▶ [WHAT THE TASK REQUIRES]: Which of the lines below hold "Domino"? Please return each one.

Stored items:
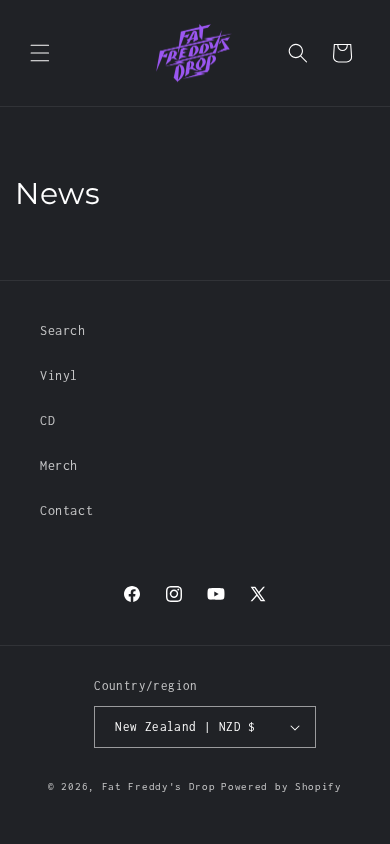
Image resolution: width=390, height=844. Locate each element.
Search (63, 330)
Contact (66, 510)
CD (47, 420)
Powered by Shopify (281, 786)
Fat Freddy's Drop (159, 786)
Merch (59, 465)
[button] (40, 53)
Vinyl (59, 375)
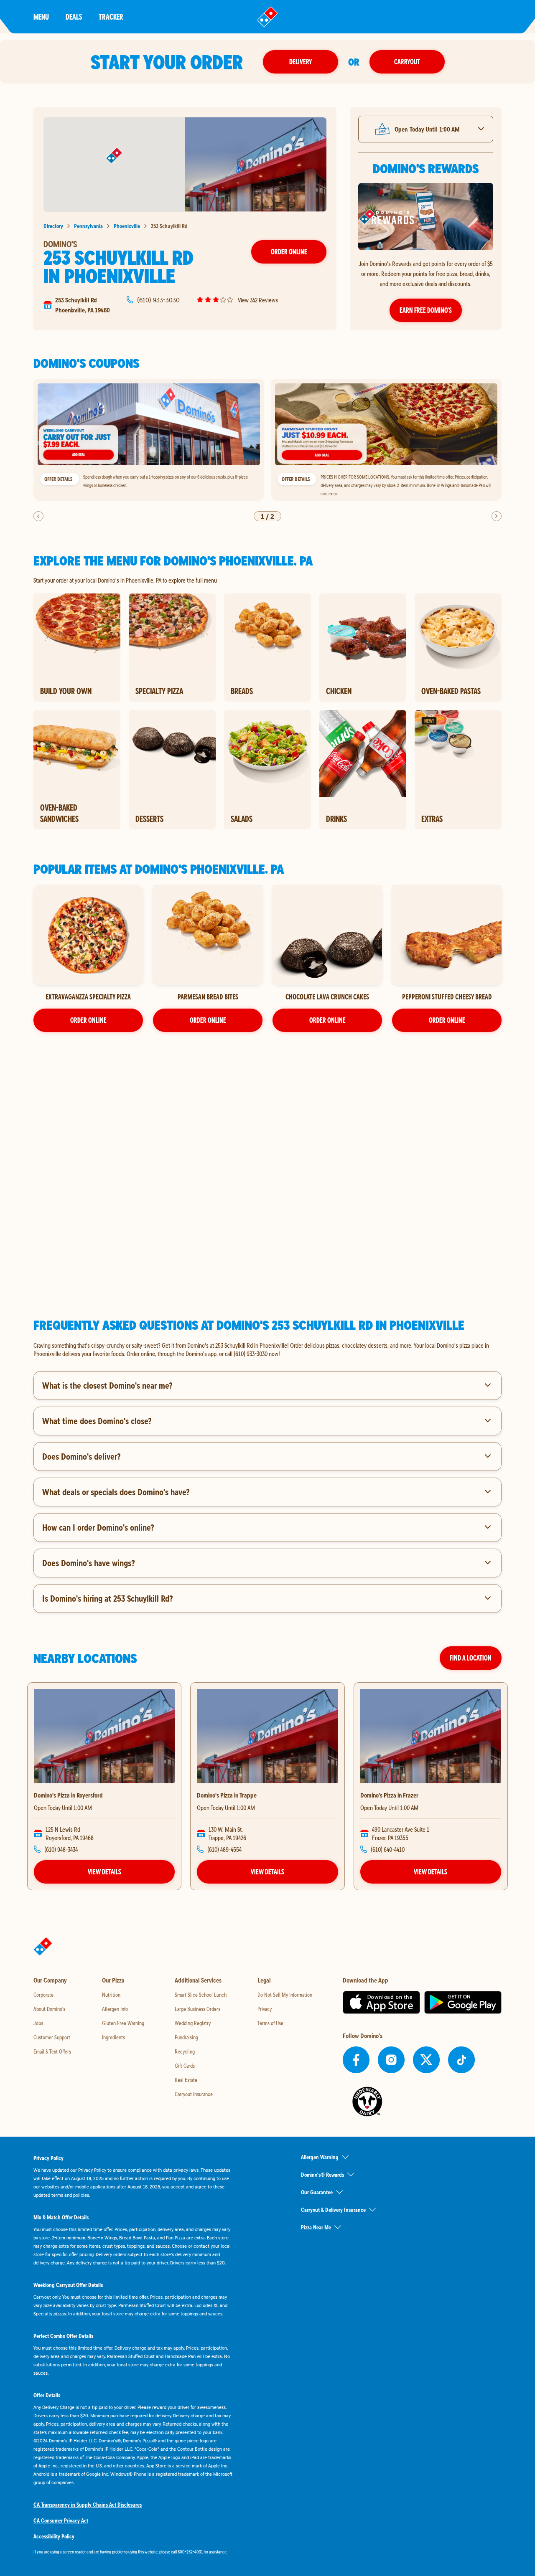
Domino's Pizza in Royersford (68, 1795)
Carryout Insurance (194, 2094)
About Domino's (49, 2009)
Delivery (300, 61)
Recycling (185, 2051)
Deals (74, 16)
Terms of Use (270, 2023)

▶ [WRITTEN REPLY]:
Domino's Pizza in Royersford (68, 1795)
About Domino's (49, 2009)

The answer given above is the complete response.